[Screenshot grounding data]
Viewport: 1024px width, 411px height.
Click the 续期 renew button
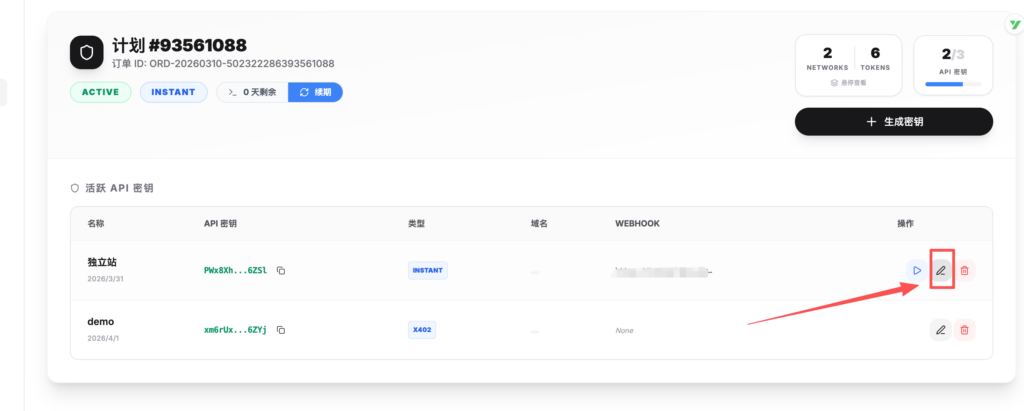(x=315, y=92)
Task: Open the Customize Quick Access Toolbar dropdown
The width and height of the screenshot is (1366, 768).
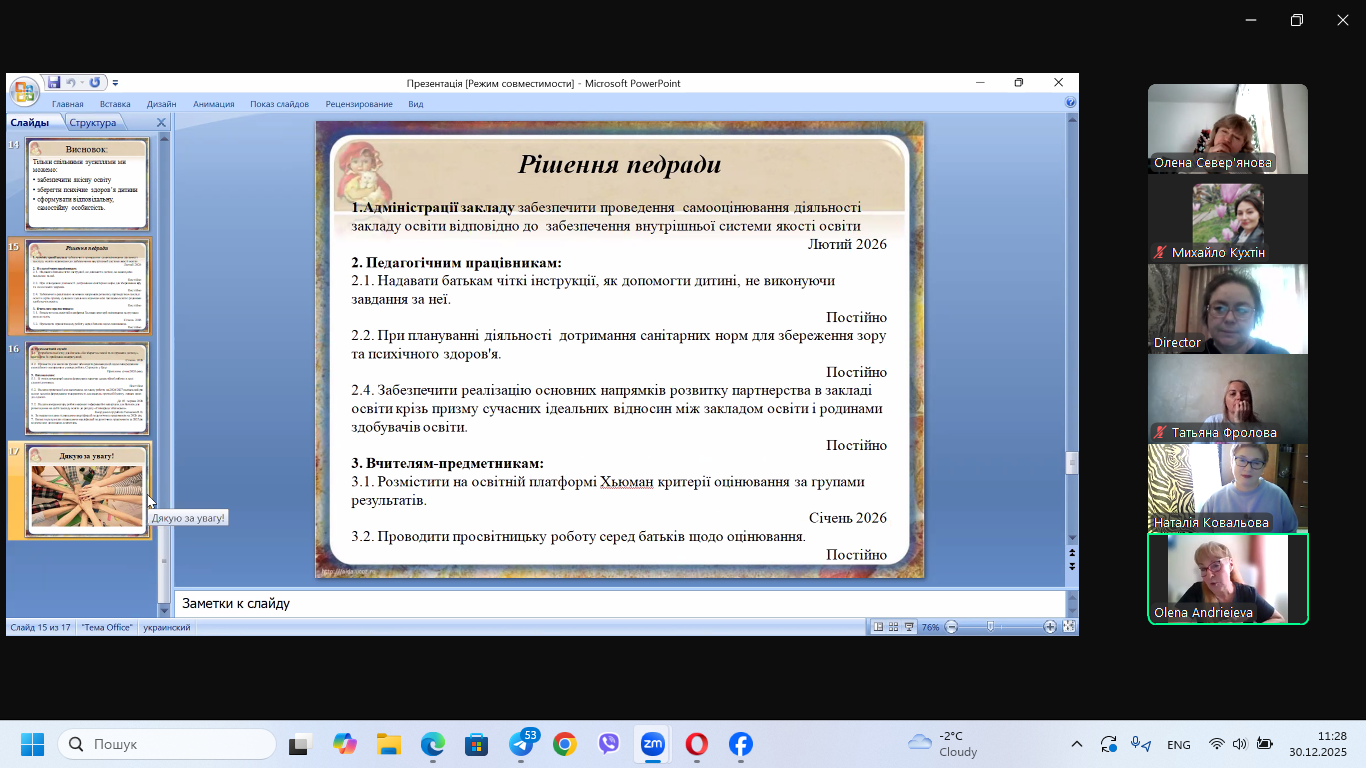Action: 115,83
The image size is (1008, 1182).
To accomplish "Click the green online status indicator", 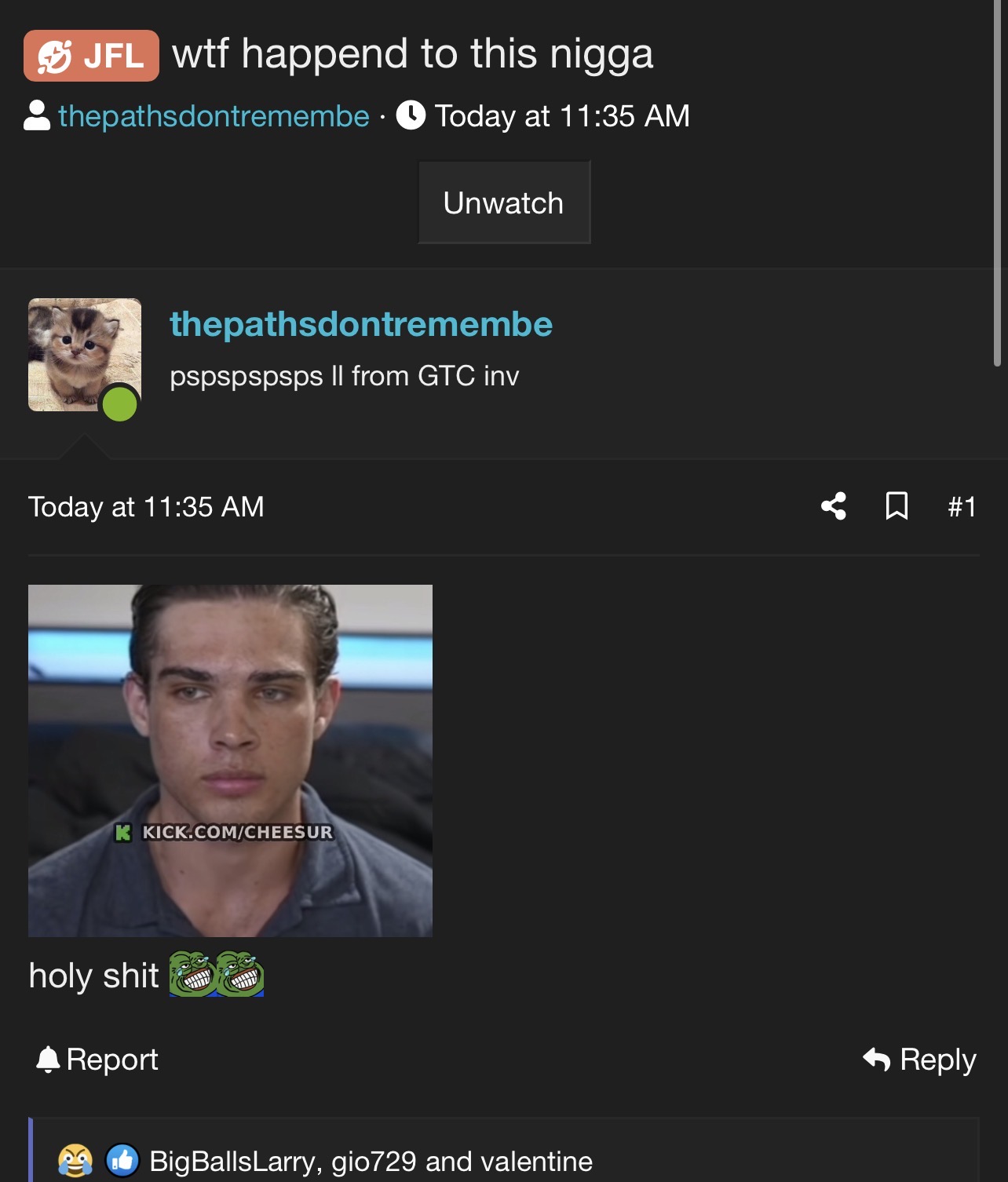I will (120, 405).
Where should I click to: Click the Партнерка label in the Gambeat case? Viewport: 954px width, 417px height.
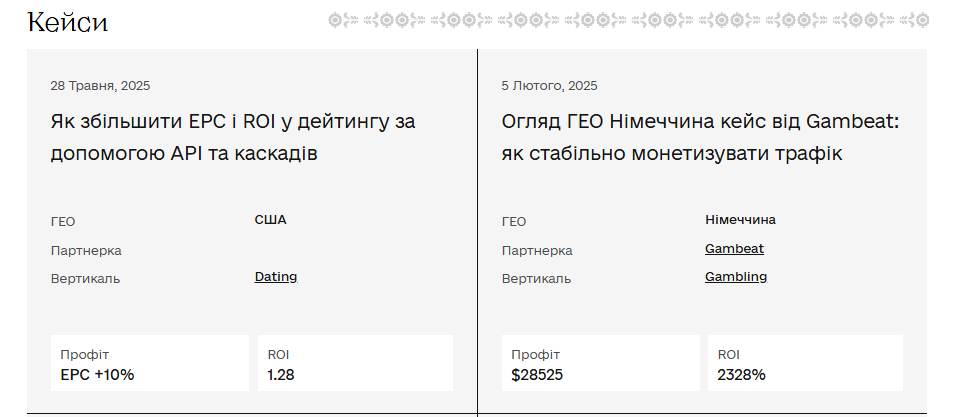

TASK DETAILS: For the word "Viewport", count the lines of the records that contain it and give only the number.

WRITTEN ANSWER: 2